Se pode-se fazer alguma coisa? É claro que se pode. Mas
temos que saber que criticar a polícia, criticar a moral, criticar as leis, o
patriarcado e o raio que o parta, tem lá seu valor táctico. Agora, é preciso
juntar tudo isso num fronte único, unificar todas essas tácticas numa estratégica
e desferir um golpe certeiro no sistema nervoso central do problema. O que as
pessoas não perceberam é que toda essa onda de violência é consequência de uma revolução
cultural que tem acontecido neste país desde a segunda metade da década de 70. E
no mundo, isso já vem desde a década de 30 com Gyorgy Lukács e a malfadada
escola de Frankfurt.
Pertence a Lukács a seguinte frase: “a política é o
meio, o fim é a cultura”(sic). Ora, escrevi há meses atrás neste blog um artigo em que eu dizia “não façam
política, façam meta-política”. Meta-política é cultura. Houve e está havendo
uma revolução cultural no mundo levado a cabo por aqueles a quem Marx chamava
de Lumpen Proletariat, a saber: os
gays, as feministas, os aquecimentistas, etc.
É certo que o país precisa que se faça uma contra-revolução
cultural, uma reacção cultural, de modo a resgatar os valores que permitam ao
país remoldar sua imaginação colectiva no sentido de um resgate da sua autoconsciência.
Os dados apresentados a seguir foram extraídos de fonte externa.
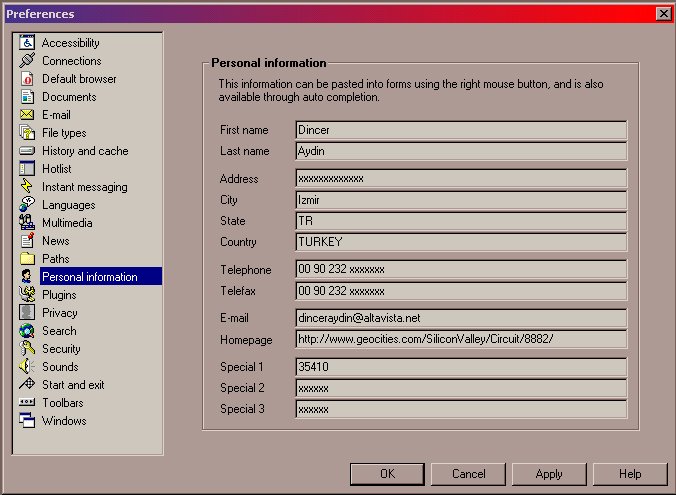Click the Multimedia icon in the sidebar

[27, 223]
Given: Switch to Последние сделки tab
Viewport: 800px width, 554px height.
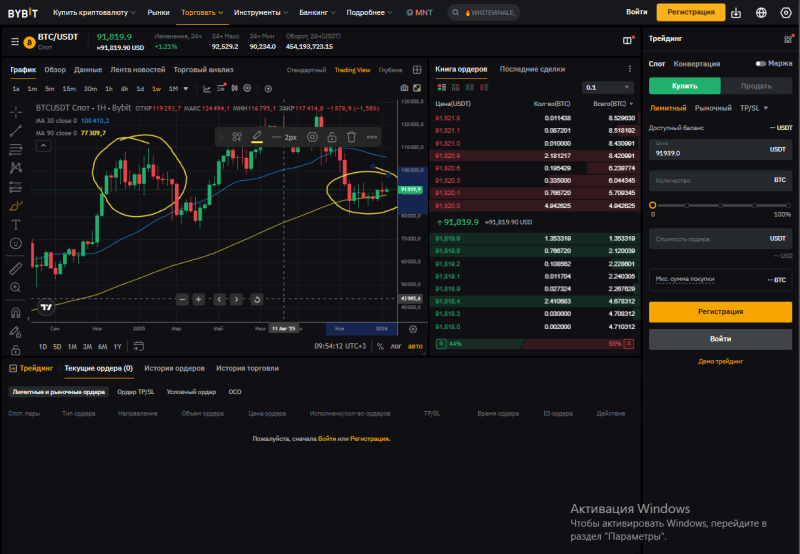Looking at the screenshot, I should (x=532, y=69).
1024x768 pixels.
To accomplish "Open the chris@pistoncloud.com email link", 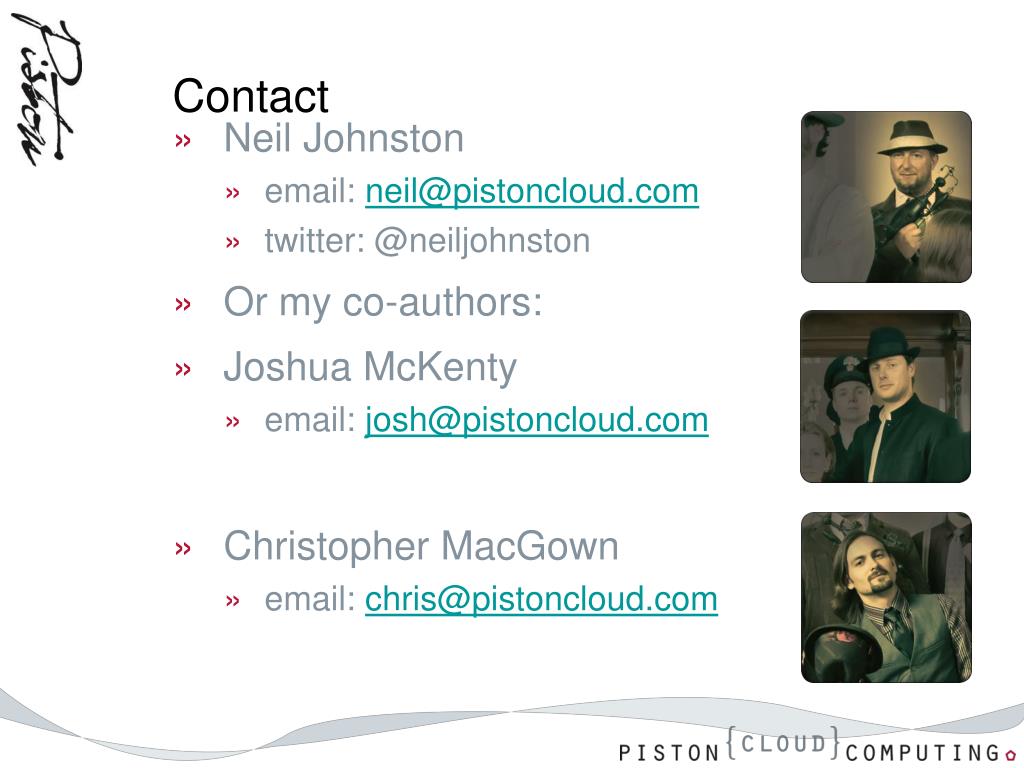I will [x=541, y=599].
Somente aí é que seremos homens novamente. Leibniz dizia que a diferença entre
o homem e o animal é que o homem tem autoconsciência. Somente sabendo quem
somos nós de verdade é que voltaremos a ter consistência como seres humanos
aptos a fazer passar nossos actos pelo filtro da razão e não agirmos como que
por reflexo condicionado a moda dos cães de Pavlov.
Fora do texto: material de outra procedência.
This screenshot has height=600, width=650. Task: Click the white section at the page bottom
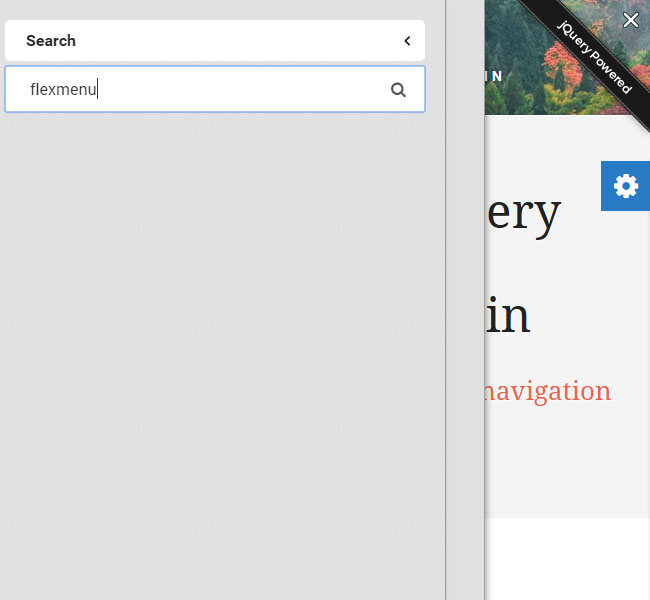567,558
Contudo, como dizia Goethe: “é urgente ter paciência”.
Quer dizer, a situação não está boa, há pessoas morrendo, contudo, não devemos
ceder a tentação de esboçar ante essas situações reacções de desespero, de
pânico como dizia outro sábio, o Espinoza: “não rir, nem chorar, mas
compreender” (sic). Então, a primeira coisa que temos que fazer é procurar
compreender o que está acontecendo antes de nos arrogarmos ao delírio
prometeico de tentar transformar o que quer que seja.